Steering committee chair Professor Susanna Proudman, from the University of Adelaide, told the limbic the action plan was part context and part ‘blue sky’ but also contained practical, fundable suggestions.

“As a board, we have discussed what we think are the priorities but ultimately it will come down to the feedback from all the various stakeholders.”

The plan recommends implementing existing national strategies such as obesity prevention and in the near future, the outcomes of the draft osteoarthritis strategy reported in the limbic recently.

“Right from the outset, it was recognised that there was no point in reinventing the wheel and have two groups working against each other, so a lot of the strategies came straight out of the osteoarthritis action plan.”

The plan has a strong focus on education and new models of care.

“Education appears all through this document – from the patients embarking on this journey for the first time with a new diagnosis and throughout their disease course, but also various other stakeholders who may need upskilling, for example nurses and other health professionals who have been trained to look after people with arthritis.”

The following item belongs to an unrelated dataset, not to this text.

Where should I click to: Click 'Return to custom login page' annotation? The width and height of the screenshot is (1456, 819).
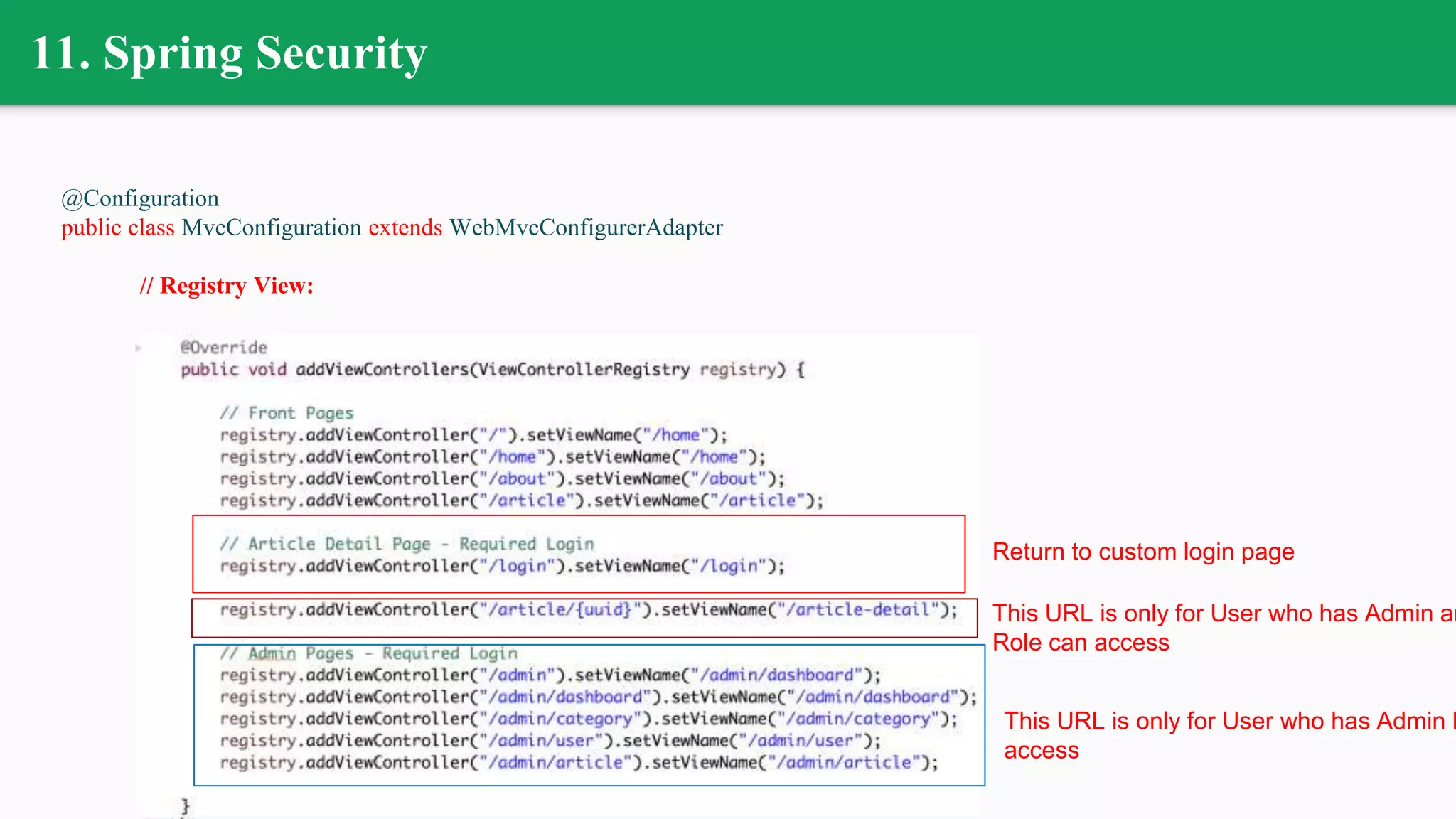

“We’ve had to be specialty agnostic. There are people out there who can be trained to manage people with musculoskeletal problems which, let’s face it, is actually a large proportion of us on and off in our lives.”

“And some of the musculoskeletal strategies are simple lifestyle strategies in terms of prevention so upskilling other people in the exercise sector are going be critical in terms of keeping people exercising but also preventing injuries in those who over-exercise or don’t exercise appropriately.”

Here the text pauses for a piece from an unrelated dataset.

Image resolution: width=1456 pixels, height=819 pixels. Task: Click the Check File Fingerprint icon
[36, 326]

“If you don’t train the people in the front line, for example personal trainers, how to help people with arthritis or prevent the injury that might lead to arthritis, then we are not getting the most out of people’s desire to prevent weight gain and the things that can contribute to arthritis later down the track.”

She said the evidence-based COACH program which has been found to be useful in areas such as cardiovascular disease and diabetes might also be adapted to helping patients with arthritis manage their disease.

Professor Proudman said rheumatology workforce issues also needed to be addressed across the country.

“And while the existing rheumatology workforce, particularly in Queensland and Western Australia, has done their best to improve outreach services for people in rural and regional areas, there has been an issue with sheer numbers.”

“There have not been enough rheumatologists per capita in those states compared to some of the other states and the only way you get more rheumatologists, apart from importing them and that has certainly happened, is with local training which is state funded.”

She said the complete lack of training positions in paediatric rheumatology was another area of need to be rectified.